Voraussetzung: Apple Account und iCloud
Auf iPads ohne Apple Account erscheint beim Umstellen von AirDrop auf Nur Kontakte ein Bestätigungsfenster mit dem Hinweis, dass hierfür iCloud benötigt wird. Ohne Anmeldung ist diese Einstellung nicht nutzbar.

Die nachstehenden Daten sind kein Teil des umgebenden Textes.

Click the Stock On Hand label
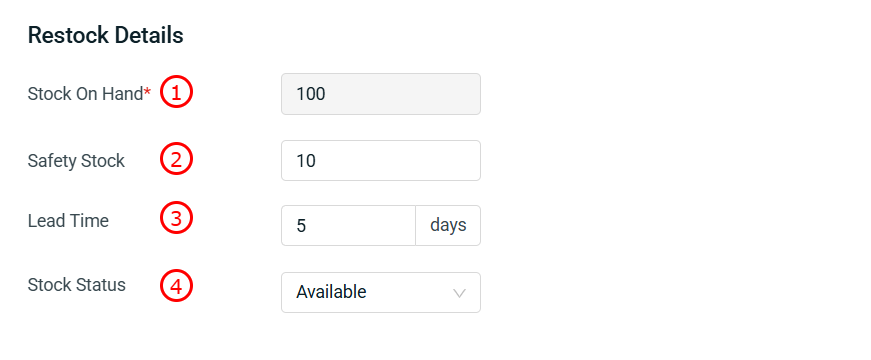 point(86,94)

Damit AirDrop im Modus Nur Kontakte zuverlässig funktioniert, muss außerdem die E-Mail-Adresse oder Mobiltelefonnummer des Apple Accounts der sendenden Person in deren Kontaktkarte beim Empfänger hinterlegt sein.
Workaround
Um die ständige Code-Eingabe zu umgehen, gibt es folgende Ansätze:
Temporäre Lösung: AirDrop auf 10 Minuten für alle stellen
Die einfachste kurzfristige Lösung ist, AirDrop vorübergehend auf 10 Minuten für alle zu stellen. In diesem Modus ist keine Kontaktbeziehung oder Code-Eingabe erforderlich. Die Einstellung kehrt nach 10 Minuten automatisch auf den vorherigen Wert zurück.
Die 30-Tage-Regel nutzen
Sobald ein Code einmal erfolgreich eingegeben wurde, merkt sich das System die Verbindung. Nun lassen sich 30 Tage lang weitere Objekte mit dieser Person austauschen, ohne dass erneut ein Code verlangt wird.

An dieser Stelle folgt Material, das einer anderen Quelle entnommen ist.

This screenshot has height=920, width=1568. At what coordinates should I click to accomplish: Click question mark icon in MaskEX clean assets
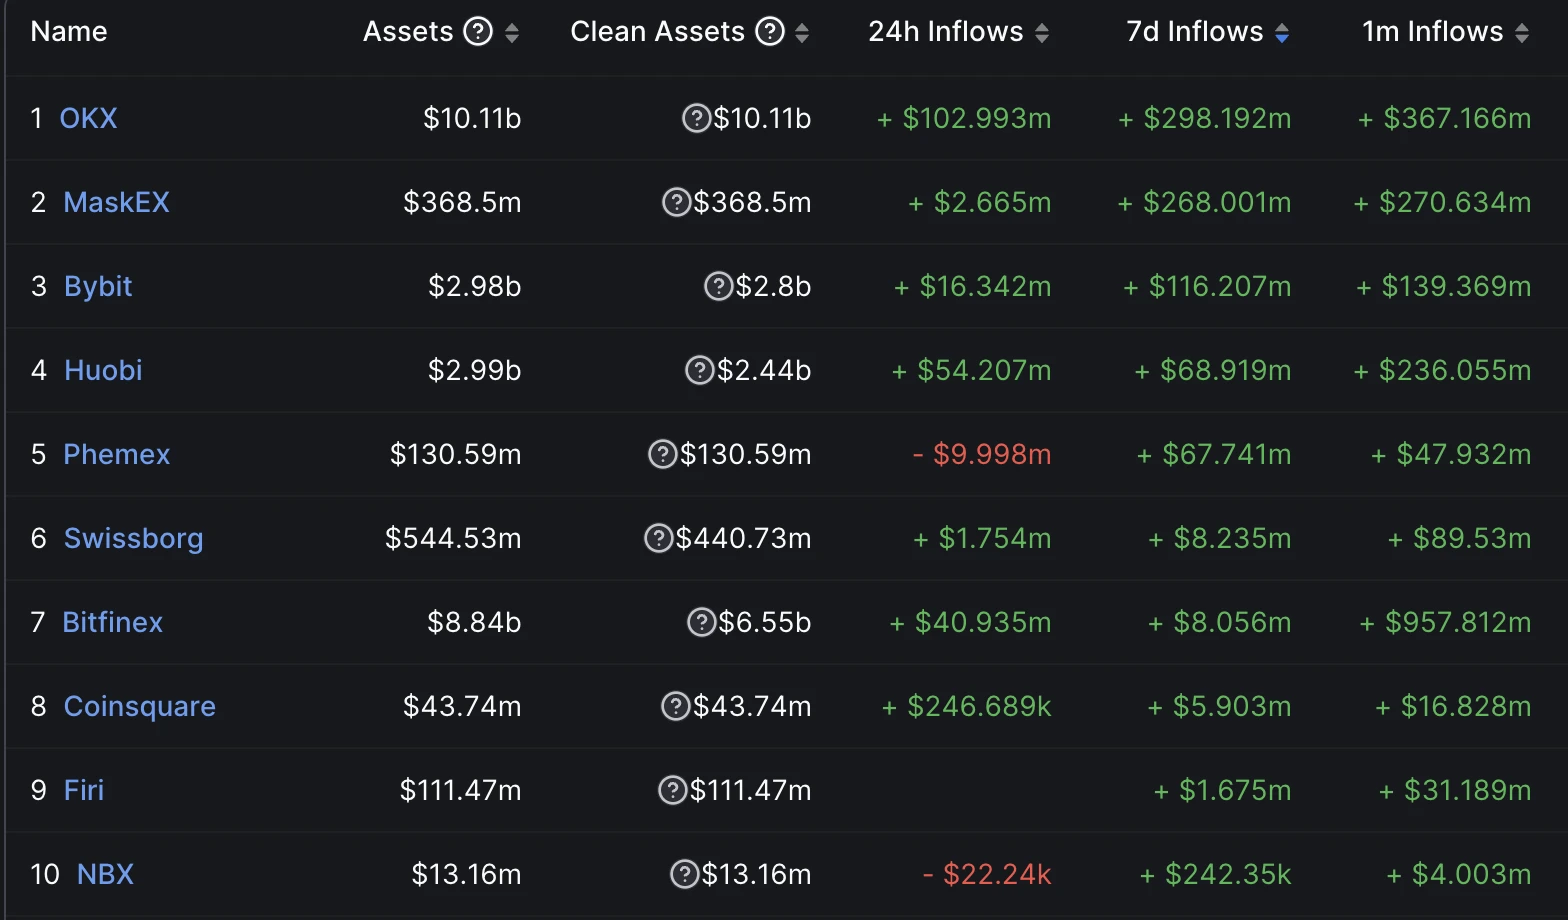pos(677,203)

Dauerhafte Lösung: Zu Kontakten hinzufügen
Die Codeabfrage wird dauerhaft unterdrückt, wenn sich Sender und Empfänger gegenseitig in ihren Kontakten speichern.
- Nach einem Empfang die Option Neuen Kontakt erstellen oder Zu Kontakt hinzufügen wählen.
- Sobald die Person als bekannter Kontakt hinterlegt ist, erfolgt der Austausch wie gewohnt ohne zusätzliche Verifizierung.
Bekannte Kontakte verwalten oder ignorieren
Um eine Verbindung vor Ablauf der 30 Tage zu trennen:
- Die App Kontakte öffnen.
- In der Liste unter Andere bekannte Kontakte nach der entsprechenden Person suchen.
- Dort Diese Person ignorieren wählen, um den automatisierten Austausch zu beenden.